The top number of copies issued was in 1928, 250.000 copies per week. Only when a number was sold the elaboration of the following one began.
Another resource was the insertion of the monologues that, at theaters, Parravicini, Muiño or Alippi created. Besides making them known, they made the actors and theater itself more popular.
Another section that the reader consumed with avidity was the Sentimental Mail. Some took it seriously and others considered it a joke. Many couples were formed and even married. A saying became very popular: «I'll wait for you with a carnation in my buttonhole and El alma que canta in my hand».
They say that it was by 1925 when he was acquainted with a boy with airs of actor and playwright. After listening to him don Vicente told him: «Why don't you put your dreams aside and write for me some lunfardo lines that I will publish in each edition?» He was Dante A. Linyera. Soon later he wrote the editorials.

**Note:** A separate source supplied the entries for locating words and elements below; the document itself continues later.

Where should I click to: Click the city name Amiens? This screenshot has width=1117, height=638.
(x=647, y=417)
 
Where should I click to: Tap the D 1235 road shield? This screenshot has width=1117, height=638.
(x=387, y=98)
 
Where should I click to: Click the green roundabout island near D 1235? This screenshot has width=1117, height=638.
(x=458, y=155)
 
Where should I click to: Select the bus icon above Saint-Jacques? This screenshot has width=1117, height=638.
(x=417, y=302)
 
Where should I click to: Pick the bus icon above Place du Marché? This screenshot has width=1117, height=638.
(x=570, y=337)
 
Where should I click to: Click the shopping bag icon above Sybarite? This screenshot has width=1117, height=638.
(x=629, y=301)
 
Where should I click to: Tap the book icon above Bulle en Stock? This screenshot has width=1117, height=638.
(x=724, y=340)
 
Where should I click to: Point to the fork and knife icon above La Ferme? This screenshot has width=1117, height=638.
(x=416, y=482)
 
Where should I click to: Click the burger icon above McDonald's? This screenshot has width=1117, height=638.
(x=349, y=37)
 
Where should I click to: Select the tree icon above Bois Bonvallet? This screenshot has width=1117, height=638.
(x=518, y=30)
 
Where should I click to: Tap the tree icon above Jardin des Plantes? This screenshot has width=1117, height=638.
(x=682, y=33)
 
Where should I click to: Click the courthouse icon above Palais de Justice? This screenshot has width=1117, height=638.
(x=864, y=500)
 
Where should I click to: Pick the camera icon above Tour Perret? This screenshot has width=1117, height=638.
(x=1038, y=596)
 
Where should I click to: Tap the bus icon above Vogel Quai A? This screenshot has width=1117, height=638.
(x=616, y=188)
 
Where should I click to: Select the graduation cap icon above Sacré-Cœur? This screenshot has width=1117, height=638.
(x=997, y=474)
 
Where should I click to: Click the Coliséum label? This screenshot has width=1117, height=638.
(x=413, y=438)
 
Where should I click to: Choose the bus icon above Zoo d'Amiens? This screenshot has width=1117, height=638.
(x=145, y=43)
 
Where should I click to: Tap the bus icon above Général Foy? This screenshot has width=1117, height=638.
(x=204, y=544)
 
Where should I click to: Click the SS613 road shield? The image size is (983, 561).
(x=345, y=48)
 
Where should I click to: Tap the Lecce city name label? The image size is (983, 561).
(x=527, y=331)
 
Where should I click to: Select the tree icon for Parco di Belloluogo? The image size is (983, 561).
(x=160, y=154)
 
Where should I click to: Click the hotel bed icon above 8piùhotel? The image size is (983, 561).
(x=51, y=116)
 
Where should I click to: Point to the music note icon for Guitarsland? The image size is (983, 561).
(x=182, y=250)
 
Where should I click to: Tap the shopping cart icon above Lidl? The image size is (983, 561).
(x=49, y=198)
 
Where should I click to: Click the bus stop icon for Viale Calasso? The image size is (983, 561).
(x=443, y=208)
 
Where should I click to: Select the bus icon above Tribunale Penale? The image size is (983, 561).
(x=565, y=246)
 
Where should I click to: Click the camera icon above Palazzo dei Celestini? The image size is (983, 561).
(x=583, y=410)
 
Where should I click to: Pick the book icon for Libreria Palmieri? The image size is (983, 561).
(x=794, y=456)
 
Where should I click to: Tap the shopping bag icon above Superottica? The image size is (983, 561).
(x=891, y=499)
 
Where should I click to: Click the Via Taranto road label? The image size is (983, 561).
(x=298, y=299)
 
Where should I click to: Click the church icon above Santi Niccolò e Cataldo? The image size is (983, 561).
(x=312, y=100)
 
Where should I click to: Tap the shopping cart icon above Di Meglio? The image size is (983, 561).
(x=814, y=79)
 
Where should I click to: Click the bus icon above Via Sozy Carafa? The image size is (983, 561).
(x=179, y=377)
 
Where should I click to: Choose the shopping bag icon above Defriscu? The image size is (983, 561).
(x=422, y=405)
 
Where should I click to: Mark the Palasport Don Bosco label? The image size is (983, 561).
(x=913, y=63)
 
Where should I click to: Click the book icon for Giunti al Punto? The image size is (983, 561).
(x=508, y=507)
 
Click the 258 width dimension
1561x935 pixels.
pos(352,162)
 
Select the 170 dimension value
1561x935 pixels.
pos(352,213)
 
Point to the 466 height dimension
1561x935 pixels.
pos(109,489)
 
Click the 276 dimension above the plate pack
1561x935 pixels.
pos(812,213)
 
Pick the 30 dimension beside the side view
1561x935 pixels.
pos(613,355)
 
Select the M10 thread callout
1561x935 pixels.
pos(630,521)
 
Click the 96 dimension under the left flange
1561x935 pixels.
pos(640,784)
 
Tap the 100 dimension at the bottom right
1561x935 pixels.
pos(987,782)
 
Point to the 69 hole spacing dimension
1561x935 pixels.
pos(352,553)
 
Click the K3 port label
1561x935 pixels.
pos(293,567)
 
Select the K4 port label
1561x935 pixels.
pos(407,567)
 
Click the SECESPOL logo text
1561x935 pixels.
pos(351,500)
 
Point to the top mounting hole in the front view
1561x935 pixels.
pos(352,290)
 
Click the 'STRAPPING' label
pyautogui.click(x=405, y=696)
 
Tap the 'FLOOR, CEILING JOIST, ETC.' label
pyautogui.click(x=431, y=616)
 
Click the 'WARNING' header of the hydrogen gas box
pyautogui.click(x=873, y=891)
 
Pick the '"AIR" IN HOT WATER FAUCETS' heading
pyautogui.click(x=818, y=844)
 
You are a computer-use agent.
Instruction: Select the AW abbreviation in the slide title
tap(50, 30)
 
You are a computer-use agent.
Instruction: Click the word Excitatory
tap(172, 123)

It was also creator of other magazines: Tarascone, a name inspired by a soccer player and dedicated to that sport; Purrete, for children; El espejo de la moda (The mirror of fashion), Micrófono (Microphone), directed by Homero Manzi, whose subject matter was the radio; Cinegráfico, about cinema; Fantasio directed by Julio Escobar.
But his supreme work was, the today mythical, El alma que canta that ended up having 64 pages. Financial problems reduced it to only 12, but it was able to recover. Then imitators appeared: El canta claro, founded by the Angulo brothers in 1921. Then followed: Cantando (Singing), Ídolos de la radio (Idols of the radio), Radiomelodía and others.
José Gobello expressed: «Vicente Bucchieri was a fundamental factor in the diffusion of the culture of masses».
Bucchieri died on September 23, 1985. A small plaza in Pompeya bears his name; it is located on Roca Avenue between Mom and Agustín de Vedia. The neighborhood of Boedo also paid homage to him when on July 5, 1997 named the corner of Boedo and Metán after Vicente Bucchieri.
* Magallanes, Ariel: «Vicente Buchieri hizo cantar a todo el Río de la Plata: La leyenda de El Alma que Canta», in Todo es historia, Año 12, Nº 149, Buenos Aires: X-1979; pp. 90-95.
* Vargas Vera, René: «Pico de oro», in Música y letra, SADAIC, Buenos Aires: 1989; pp. 22-25.
As for the spelling of the surname, Roberto Selles literally comments: «Thirty-two years after the appearance of the magazine, Don Vicente discovered, due to a formal procedure, that his true family name was not Bucchieri but Buccheri. Since then, with this spelling it appeared in the El Alma que Canta issues, causing, consequently, a confusion that misled many ones».
And he later adds: «El Alma que Canta ceased to be published in the mid- 1950. Later it had an ephemeral revival, under the direction of Blas Buccheri, Vicente’s brother». (Selles, Roberto: “El Alma que Canta. La revista que hizo cantar al país”, in ¡Viva el tango! Nº 11, Academia Nacional del Tango, Buenos Aires: 1998; pages 4-15).
About the same issue Horacio Ferrer in El Libro del Tango, says: «Semanario. One of the magazines entirely devoted to tango matters. Founded by Blas and Vicente Buchieri, in February 1916, it is still under the direction of the former». (Ferrer, Horacio: El Libro del Tango, Antonio Tersol Editor, Buenos Aires-Barcelona: 1980, Page 373).
Furthermore, we have received a message by e-mail from Daniel Marcelo Buccheri (grandson of the above Blas), in which he affirms that the true founder of the magazine was Blas Buccheri. And that his surname was never altered by a mistake or slyness of an immigration officer, but it was Vicente himself (in fact his great-uncle), who added a letter "i" to differ from Blas «because he was always overshadowed by the prominence of his elder brother».